▶ _DOCUMENT EXCERPT_:
▬▬▬
What we need to do to avoid both of these problems is provide a centralized error handler, for example, something like this:

/** Error reporting framework
 */
class Errors {
    static void fatal( String: message ) {
        System.err.println( message );
        System.exit( 1 );
    }
}

Later, if someone wants to convert our program to use a GUI, this one method would be responsible for opening the popup window, reporting the error, and then waiting for the user acknowledgement. Later, we might also add non-fatal error dialogues, and this class is a natural place to put them. Our main method would now begin like this:

    public static void main(String[] args) {
        if (args.length < 1) {
            Errors.fatal( "Missing filename argument" );
        } else if (args.length > 1) {
            Errors.fatal( "Unexpected extra arguments" );
        } else try {
            readNetwork( new Scanner( new File( args[0] ) ) );
        } catch (FileNotFoundException e) {
            Errors.fatal( "Can't open file '" + args[0] + "'" );
        }
    }

When it comes time to report less serious errors, we could add a warning() method to class Errors that works much the same as the fatal() method except that it does not exit.
▬▬▬
▶ _SOURCE DATA_:
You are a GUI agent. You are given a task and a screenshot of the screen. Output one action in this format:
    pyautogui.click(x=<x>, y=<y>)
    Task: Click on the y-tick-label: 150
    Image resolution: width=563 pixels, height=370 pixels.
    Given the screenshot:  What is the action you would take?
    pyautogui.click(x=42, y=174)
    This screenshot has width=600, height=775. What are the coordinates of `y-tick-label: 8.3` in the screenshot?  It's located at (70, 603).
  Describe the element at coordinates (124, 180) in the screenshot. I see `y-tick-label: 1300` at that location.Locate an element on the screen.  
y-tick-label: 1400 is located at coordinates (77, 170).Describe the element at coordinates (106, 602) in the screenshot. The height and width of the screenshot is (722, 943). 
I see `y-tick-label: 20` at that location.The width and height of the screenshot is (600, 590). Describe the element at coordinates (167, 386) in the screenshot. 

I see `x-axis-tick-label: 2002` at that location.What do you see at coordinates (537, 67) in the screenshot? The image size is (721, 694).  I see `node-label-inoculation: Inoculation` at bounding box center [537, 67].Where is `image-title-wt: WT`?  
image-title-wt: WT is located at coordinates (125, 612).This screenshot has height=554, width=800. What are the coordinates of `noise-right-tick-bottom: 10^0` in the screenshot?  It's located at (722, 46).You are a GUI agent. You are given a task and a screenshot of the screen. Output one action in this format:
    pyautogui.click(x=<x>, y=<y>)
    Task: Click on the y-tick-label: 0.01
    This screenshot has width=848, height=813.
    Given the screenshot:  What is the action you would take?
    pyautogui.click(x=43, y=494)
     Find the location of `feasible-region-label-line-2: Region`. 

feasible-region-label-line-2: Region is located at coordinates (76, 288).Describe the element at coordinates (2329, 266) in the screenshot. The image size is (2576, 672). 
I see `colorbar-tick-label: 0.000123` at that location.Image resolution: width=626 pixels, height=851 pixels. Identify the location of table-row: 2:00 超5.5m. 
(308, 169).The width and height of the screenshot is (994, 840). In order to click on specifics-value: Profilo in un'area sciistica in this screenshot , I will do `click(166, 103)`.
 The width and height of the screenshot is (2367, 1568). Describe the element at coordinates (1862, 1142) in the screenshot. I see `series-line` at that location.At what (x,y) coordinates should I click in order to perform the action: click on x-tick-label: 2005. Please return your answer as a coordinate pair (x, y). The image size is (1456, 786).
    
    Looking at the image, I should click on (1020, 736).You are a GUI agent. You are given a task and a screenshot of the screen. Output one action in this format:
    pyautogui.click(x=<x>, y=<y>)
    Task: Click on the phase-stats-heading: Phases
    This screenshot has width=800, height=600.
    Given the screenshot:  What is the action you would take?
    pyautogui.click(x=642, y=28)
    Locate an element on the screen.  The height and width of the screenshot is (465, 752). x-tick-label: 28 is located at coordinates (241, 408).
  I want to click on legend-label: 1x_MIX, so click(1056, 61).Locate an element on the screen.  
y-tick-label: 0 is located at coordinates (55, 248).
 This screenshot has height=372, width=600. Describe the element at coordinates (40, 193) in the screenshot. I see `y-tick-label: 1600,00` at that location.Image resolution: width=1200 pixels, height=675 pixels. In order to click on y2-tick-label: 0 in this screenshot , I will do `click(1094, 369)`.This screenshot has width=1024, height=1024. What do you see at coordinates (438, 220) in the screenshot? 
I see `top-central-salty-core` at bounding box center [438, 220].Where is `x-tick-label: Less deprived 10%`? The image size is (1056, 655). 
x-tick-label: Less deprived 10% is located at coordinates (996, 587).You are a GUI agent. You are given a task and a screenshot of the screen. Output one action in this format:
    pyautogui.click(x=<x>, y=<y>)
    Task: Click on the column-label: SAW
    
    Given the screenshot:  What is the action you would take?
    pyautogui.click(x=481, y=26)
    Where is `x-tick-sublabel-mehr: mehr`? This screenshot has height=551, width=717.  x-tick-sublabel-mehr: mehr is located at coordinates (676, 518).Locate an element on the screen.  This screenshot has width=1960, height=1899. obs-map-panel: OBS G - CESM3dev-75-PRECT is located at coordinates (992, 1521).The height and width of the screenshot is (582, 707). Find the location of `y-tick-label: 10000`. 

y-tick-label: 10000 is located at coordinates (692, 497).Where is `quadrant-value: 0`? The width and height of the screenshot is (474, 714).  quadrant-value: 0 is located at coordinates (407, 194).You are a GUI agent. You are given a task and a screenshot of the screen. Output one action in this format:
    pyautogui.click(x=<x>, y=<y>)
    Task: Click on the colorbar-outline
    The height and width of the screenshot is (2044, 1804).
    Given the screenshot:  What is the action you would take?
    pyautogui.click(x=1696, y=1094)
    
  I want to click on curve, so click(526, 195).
▬▬▬
▶ _ASSIGNMENT_:
Translate this sentence from the error-handling excerpt into Spanish: "Later, we might also add non-fatal error dialogues, and this class is a natural place to put them." Rely solely on the text about centralized error handling, not on the data.

▶ _TASK OUTPUT_:
Más adelante, también podríamos añadir diálogos de error no fatales, y esta clase es un lugar natural para colocarlos.